Farewell to OCZ Vertex 2
About a week ago, my trusty iMac from 2010 decided to throw a curveball at me. It simply refused to boot, leaving me staring at a blinding white screen with no comforting Apple logo in sight. I tried every keyboard shortcut in the book, but the only one that seemed to do anything was resetting the NVRAM. Much to my relief, the reset worked, and I was greeted with that familiar and reassuringly loud Apple boot sound.
With my iMac springing back to life, my initial fears of catastrophic hardware failure (you know, the motherboard, CPU, or RAM giving up) began to fade. Instead, I shifted my attention towards the SSD. It was only about a year ago that I had replaced the internal DVD drive with OCZ’s Vertex 2 120GB SSD.
As I disconnected the SSD from its SATA cables, my beloved iMac sprang back to life. It became clear that the SSD was the culprit in this booting thriller. A friend of mine had encountered a similar issue with the same iMac model a couple of months earlier, but his experience was slightly less tragic.
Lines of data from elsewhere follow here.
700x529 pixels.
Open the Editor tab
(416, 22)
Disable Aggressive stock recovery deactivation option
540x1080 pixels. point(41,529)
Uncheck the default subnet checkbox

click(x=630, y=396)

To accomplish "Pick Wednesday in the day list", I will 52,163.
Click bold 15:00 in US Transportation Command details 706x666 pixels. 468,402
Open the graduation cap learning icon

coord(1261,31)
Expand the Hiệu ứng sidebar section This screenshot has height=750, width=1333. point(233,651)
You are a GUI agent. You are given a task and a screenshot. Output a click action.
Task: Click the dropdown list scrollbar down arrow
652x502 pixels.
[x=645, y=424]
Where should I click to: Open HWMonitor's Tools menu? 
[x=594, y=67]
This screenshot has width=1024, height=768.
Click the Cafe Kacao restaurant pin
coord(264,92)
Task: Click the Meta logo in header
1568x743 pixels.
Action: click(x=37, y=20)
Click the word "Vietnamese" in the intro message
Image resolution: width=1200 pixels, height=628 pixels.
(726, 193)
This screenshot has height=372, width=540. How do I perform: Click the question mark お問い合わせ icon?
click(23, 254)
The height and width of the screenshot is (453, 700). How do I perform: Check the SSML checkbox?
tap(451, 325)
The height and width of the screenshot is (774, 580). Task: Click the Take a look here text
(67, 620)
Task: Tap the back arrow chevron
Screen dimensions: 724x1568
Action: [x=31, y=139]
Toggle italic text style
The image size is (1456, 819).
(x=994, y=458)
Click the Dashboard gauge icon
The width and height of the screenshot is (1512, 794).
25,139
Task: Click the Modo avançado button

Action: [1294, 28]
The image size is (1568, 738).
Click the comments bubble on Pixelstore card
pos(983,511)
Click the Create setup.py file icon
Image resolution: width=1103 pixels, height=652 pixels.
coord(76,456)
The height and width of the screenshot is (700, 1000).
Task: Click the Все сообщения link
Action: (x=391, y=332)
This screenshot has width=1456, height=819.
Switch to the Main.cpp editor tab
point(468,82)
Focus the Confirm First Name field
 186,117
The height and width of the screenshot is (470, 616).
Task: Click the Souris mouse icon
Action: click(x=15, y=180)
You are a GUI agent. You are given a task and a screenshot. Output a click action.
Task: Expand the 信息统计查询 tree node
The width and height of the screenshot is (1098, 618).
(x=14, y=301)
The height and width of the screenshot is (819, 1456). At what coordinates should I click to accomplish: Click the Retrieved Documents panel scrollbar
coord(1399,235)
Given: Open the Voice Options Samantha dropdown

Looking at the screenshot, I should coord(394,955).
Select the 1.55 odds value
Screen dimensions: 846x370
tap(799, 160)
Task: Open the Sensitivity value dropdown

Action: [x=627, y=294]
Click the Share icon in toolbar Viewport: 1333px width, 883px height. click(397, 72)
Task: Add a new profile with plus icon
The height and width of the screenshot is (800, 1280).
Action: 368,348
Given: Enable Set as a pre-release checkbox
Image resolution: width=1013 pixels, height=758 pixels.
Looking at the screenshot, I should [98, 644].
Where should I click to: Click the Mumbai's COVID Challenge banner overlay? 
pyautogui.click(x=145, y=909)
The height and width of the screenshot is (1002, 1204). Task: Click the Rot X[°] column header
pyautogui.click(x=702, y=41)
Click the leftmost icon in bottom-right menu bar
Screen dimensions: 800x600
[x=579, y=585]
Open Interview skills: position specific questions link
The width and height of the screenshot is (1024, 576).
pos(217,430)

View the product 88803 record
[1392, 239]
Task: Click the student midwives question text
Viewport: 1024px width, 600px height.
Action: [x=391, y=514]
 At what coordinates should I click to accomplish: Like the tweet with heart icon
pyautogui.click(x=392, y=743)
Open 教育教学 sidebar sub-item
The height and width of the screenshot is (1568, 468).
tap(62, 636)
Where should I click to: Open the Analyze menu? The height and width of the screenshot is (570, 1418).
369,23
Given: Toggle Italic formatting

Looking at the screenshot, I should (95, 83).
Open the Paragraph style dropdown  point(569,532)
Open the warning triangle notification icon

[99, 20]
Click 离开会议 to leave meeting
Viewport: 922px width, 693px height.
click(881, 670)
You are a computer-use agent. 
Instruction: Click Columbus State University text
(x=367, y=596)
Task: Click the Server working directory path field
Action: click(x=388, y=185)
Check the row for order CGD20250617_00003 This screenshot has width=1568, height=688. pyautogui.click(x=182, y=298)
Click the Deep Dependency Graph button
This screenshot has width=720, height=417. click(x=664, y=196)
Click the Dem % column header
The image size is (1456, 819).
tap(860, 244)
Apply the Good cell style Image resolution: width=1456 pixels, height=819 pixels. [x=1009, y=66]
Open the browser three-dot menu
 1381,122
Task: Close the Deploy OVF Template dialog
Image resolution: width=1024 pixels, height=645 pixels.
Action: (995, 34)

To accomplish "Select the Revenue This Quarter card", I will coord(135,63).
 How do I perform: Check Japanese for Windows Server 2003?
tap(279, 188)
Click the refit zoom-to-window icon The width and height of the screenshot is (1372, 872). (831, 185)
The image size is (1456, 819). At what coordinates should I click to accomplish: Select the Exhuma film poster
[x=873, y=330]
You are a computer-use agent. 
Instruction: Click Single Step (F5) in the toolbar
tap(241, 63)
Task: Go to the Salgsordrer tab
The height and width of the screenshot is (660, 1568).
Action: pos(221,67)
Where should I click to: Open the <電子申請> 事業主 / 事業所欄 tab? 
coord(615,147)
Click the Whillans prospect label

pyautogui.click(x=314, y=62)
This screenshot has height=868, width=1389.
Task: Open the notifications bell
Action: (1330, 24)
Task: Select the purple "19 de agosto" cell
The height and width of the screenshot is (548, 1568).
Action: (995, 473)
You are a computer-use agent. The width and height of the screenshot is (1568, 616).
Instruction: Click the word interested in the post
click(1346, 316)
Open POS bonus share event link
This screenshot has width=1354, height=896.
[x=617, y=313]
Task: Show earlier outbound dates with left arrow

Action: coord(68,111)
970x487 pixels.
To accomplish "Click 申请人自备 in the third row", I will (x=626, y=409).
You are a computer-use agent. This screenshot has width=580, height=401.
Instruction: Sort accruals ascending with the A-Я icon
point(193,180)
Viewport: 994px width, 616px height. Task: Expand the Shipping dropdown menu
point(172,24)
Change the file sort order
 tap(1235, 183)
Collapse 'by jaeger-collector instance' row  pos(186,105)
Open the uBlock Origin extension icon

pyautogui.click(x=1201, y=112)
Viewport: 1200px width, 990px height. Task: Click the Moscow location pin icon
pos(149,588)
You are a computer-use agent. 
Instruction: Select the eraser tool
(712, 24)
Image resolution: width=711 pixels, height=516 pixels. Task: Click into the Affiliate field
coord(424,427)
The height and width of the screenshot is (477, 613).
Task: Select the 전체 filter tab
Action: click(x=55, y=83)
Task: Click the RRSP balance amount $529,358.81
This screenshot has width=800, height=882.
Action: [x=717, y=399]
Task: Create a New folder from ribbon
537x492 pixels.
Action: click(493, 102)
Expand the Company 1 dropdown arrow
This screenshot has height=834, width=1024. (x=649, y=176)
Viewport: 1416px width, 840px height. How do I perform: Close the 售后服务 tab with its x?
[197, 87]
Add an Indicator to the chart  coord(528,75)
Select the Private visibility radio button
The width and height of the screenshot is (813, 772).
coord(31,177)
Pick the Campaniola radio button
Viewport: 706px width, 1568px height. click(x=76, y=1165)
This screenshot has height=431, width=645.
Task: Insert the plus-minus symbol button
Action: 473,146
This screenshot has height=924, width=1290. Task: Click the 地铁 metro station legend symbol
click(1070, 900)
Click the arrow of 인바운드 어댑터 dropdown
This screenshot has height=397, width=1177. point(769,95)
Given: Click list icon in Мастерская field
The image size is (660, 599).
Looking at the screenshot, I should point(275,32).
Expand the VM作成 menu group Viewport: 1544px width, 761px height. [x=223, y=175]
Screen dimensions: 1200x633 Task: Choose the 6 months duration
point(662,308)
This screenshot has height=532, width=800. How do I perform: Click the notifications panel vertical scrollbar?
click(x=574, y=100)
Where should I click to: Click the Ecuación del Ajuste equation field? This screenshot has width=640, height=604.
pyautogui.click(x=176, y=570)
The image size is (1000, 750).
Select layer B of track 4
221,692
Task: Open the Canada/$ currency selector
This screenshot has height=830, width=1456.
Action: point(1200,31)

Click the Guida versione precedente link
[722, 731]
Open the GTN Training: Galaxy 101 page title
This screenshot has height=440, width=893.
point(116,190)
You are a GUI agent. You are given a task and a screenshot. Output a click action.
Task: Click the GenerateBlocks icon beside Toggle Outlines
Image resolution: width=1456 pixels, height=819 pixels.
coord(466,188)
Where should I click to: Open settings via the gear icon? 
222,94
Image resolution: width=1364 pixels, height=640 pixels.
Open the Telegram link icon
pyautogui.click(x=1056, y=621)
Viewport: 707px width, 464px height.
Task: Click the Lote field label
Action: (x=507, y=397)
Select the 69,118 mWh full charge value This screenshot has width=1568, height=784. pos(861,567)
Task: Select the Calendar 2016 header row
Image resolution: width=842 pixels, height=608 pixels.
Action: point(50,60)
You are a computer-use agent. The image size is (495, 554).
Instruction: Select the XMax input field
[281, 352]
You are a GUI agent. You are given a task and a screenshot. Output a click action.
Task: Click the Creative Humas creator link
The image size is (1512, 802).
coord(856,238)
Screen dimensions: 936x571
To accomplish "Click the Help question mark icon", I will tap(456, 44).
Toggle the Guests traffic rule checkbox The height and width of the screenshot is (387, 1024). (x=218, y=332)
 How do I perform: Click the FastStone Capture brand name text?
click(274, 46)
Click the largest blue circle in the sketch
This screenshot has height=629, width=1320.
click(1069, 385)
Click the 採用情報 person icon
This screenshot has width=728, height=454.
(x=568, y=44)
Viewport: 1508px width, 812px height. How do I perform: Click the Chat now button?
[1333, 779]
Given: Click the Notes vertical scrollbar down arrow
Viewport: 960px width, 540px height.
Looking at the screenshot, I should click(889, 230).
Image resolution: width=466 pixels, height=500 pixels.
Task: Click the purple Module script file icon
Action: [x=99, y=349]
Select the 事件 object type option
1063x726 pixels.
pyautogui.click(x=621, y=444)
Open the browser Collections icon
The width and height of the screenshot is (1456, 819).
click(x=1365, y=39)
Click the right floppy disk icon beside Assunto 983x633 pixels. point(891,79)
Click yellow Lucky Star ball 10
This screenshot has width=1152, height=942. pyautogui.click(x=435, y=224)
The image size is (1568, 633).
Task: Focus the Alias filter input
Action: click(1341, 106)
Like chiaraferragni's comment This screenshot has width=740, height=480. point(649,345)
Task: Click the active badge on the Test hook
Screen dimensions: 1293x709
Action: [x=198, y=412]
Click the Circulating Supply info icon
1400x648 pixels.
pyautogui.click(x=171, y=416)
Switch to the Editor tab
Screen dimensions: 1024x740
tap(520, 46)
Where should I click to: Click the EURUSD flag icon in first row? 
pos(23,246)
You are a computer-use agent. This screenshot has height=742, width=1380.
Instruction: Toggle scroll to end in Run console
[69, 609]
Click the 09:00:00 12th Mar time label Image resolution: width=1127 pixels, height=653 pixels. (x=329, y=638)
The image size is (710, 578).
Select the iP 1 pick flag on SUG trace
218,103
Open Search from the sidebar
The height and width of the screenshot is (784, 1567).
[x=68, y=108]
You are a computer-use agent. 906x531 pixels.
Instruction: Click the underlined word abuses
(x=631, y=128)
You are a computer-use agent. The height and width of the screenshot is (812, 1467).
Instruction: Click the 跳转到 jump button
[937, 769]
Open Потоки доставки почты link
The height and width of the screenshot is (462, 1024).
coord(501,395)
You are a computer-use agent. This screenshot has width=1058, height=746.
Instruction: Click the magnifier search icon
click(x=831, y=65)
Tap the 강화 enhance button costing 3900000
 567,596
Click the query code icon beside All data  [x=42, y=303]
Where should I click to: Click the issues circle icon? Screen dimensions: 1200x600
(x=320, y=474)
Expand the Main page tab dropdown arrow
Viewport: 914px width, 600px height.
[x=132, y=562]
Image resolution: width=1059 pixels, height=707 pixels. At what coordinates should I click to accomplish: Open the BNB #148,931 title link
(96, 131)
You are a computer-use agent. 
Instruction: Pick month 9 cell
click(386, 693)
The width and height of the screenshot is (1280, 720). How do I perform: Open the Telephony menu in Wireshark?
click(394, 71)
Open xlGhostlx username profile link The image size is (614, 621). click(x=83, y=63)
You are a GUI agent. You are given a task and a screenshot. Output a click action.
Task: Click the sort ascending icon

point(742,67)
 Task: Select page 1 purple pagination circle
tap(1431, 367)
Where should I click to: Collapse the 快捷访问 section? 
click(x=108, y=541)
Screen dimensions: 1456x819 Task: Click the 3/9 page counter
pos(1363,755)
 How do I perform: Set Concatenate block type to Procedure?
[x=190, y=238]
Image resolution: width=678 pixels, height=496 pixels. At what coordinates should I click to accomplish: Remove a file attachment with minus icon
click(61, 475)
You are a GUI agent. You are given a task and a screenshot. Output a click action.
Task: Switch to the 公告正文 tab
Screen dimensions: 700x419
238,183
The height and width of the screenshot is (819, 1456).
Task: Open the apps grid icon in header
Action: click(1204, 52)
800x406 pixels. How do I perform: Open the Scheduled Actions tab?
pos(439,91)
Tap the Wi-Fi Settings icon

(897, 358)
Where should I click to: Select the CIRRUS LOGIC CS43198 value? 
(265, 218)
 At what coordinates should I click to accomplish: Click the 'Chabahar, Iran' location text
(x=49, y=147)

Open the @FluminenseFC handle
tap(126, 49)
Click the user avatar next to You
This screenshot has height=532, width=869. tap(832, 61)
His SSD had gone completely blank, but with a HDD backup, he was able to recover his data. Unfortunately, I wasn’t as fortunate, as my SSD went kapput. However, I prefer this sudden death to the slow and agonizing decline of a failing drive.
Thankfully, OCZ’s 3-year warranty came to the rescue, and I received a replacement Vertex 3 SSD. With this new drive in hand, I was able to restore my system from a Time Machine backup. This whole episode served as a stark reminder that having an SSD in your computer today without a reliable day-to-day backup is a disaster just waiting to happen.